About this exercise
Each line of the material below needs to be returned exactly as written.

[Opening Data for review section]

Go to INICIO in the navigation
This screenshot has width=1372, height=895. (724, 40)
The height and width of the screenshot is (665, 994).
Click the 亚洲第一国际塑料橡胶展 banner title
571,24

[Closing Data for review section]

Exercise answer
Go to INICIO in the navigation
This screenshot has width=1372, height=895. (724, 40)
The height and width of the screenshot is (665, 994).
Click the 亚洲第一国际塑料橡胶展 banner title
571,24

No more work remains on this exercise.